Revisiting the weekend: how did we do?

Posted: by aoanla [Source]
Tags:  articles statistics

Update: this post has been updated to include additional FTS data.

On Friday, we published a list (link) of all of the bouts we and Flat Track Stats knew about this weekend in Europe. We might keep doing this, regularly or semiregularly - if you want us to mention you, we'll probably find you if put yourselves in FTS!

What we also did for each bout was to say what our ranking scheme, SRD Rank, and the Flat Track Stats ranking scheme predicted for each game. Now that they're all over, how did we do?

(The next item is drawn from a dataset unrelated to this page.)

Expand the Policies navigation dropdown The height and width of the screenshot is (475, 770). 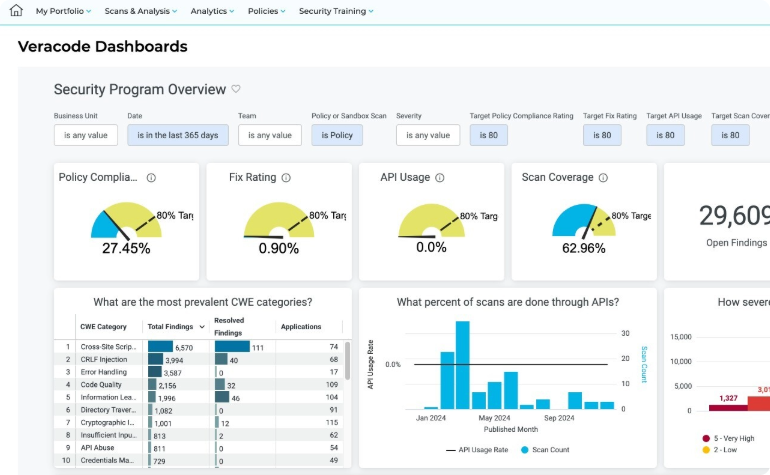[270, 11]
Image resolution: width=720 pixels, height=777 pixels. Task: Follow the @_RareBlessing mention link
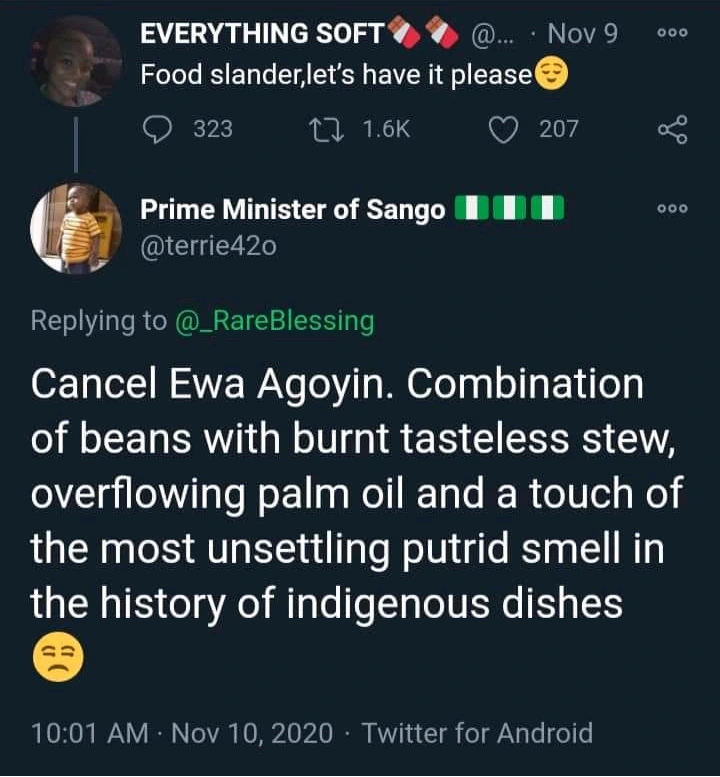click(274, 321)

Well, let's start with a graph (bouts are listed in the order we mentioned them in the original article).

screen-shot-2016-10-23-at-19-35-27

Clicking the image makes it bigger.

Each vertical is a bout, and the values are the "share of the score" which the first team (usually the host) was expected to get. The horizontal line is at 50% - a draw, where both teams have the same share of the score - and points above are a win for the first team, points below are a loss.

Each bout has three points: the circle is the actual result, the downward triangle is FTS's prediction, and the upward triangle is SRD Rank's prediction1. There is one bout (Hot Wheel B v York Minxters) where SRD Rank could not predict; there are three bouts (the Habour Girls bouts in the KickAss Cup) where FTS could not predict - those are missing the appropriate symbols [update: FTS could predict these, but only in the non-default Europe ranking, we've added their predictions to the graph].

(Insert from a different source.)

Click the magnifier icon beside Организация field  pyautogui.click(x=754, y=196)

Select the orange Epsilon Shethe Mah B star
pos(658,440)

As you can see, neither FTS nor SRD Rank are perfect - that's pretty much expected when trying to predict any sport, as performance on the day is never 100% predictable, and even includes random elements. However, for the most part, both ranking schemes did okay - each only predicted one win incorrectly (and in both cases, said it would be tight). However: SRD Rank, whilst not uniformly beating FTS (our predictions about Munster v Bremen were way off) for the most part did either as well as, or better than, FTS's Elo ranking.

(In particular, we're pleased to see that Middlesbrough Milk Rollers seem to be as good as we think they are - which is rather better than FTS or WFTDA thought...)

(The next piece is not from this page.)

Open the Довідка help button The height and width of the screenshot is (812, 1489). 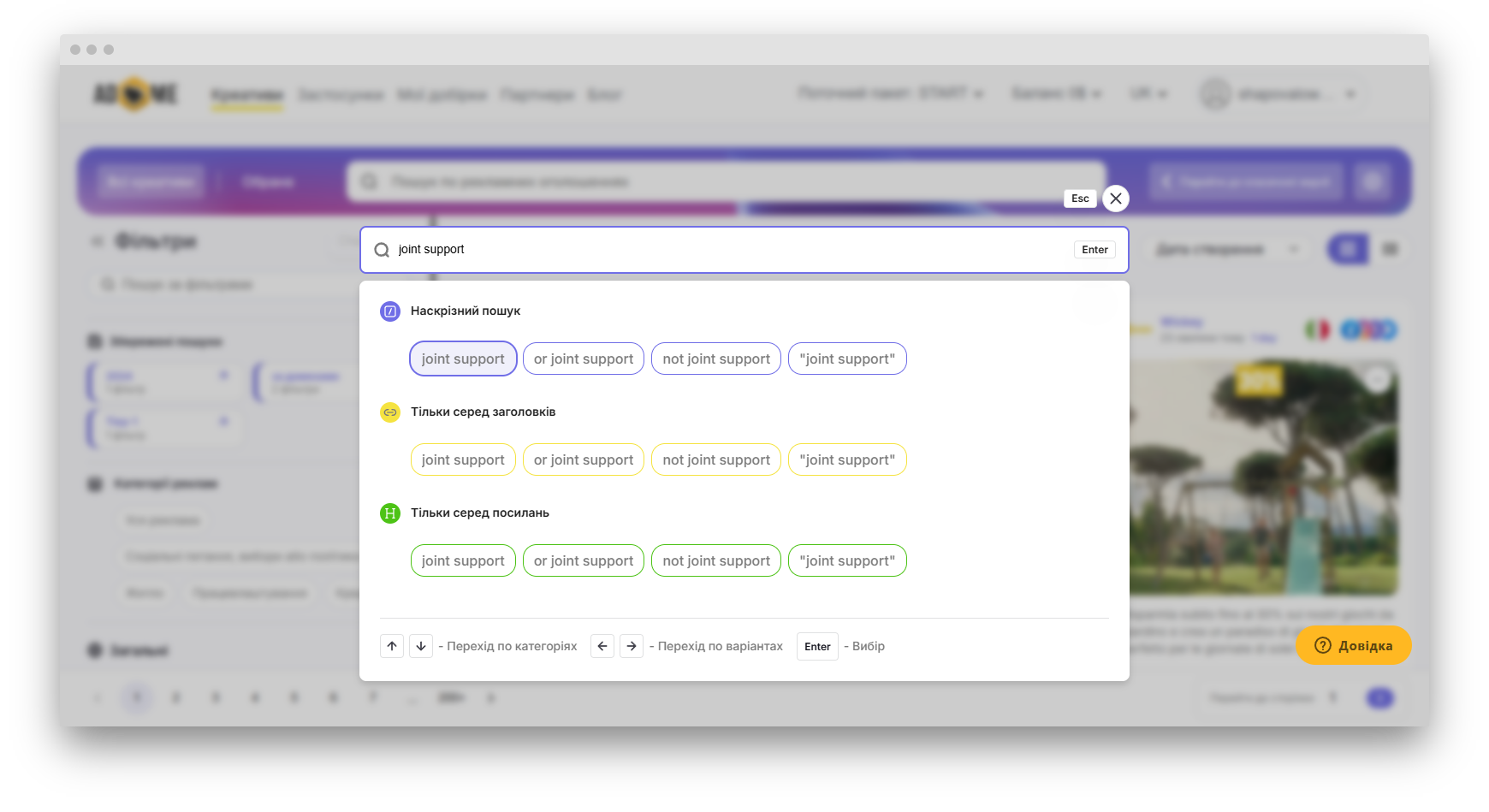(x=1353, y=645)
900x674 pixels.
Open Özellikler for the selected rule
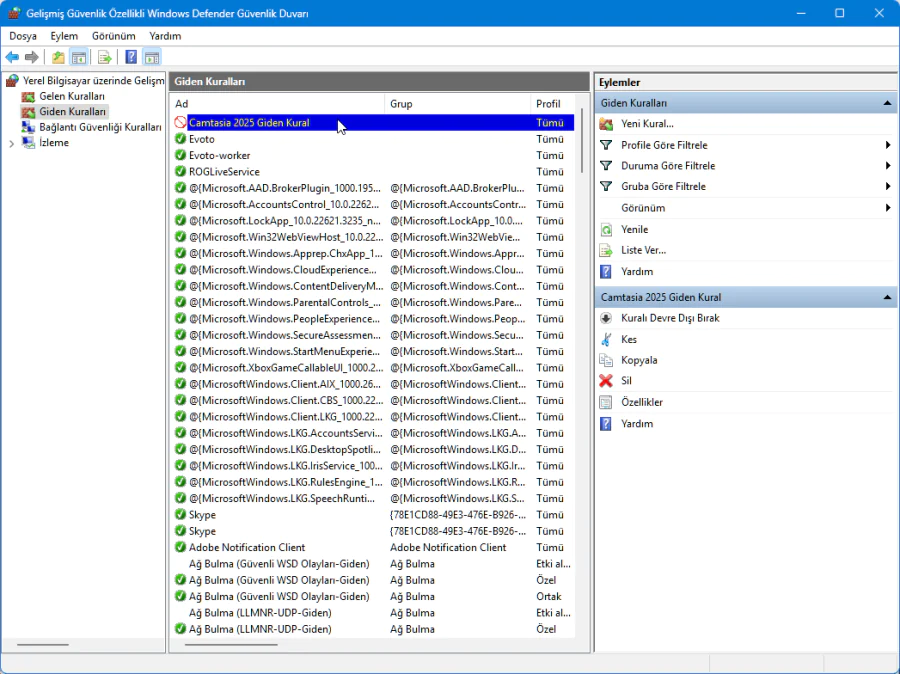click(641, 402)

This is perhaps easier to visualise with a different graph:

screen-shot-2016-10-23-at-19-35-38

Here, we've plotted the difference between the real result and FTS(+) and SRD Rank(x). The red line in the centre is a perfect prediction. We think it's pretty clear that SRD Rank is generally the winner here - and remember, our ratings use only data from 1 October and earlier at present, whilst FTS has 2 weeks of more recent results to work with. [Update: adding the Harbor Girls bouts from FTS above makes things more even, closer to a wash.]

[For statisticians: the rms error on SRD Rank's predictions is 0.147 while FTS's is 0.145 . The bulk of our error comes from two very incorrect predictions - most notably the Bremen/Munster result - setting both of them to the rms error as placeholders brings our error down to 0.120, whilst doing the same for FTS's two worst results brings them to 0.125, as their errors are more uniformly distributed.]

1For those wanting to use SRD Rank for prediction - the current table's ratings are approximately log(score ratio)/10.32. So, for a pair of teams, A and B, the expected score ratio R= A/B is exp( (A-B)*10.32). The score share can be computed from this easily as R/(R+1).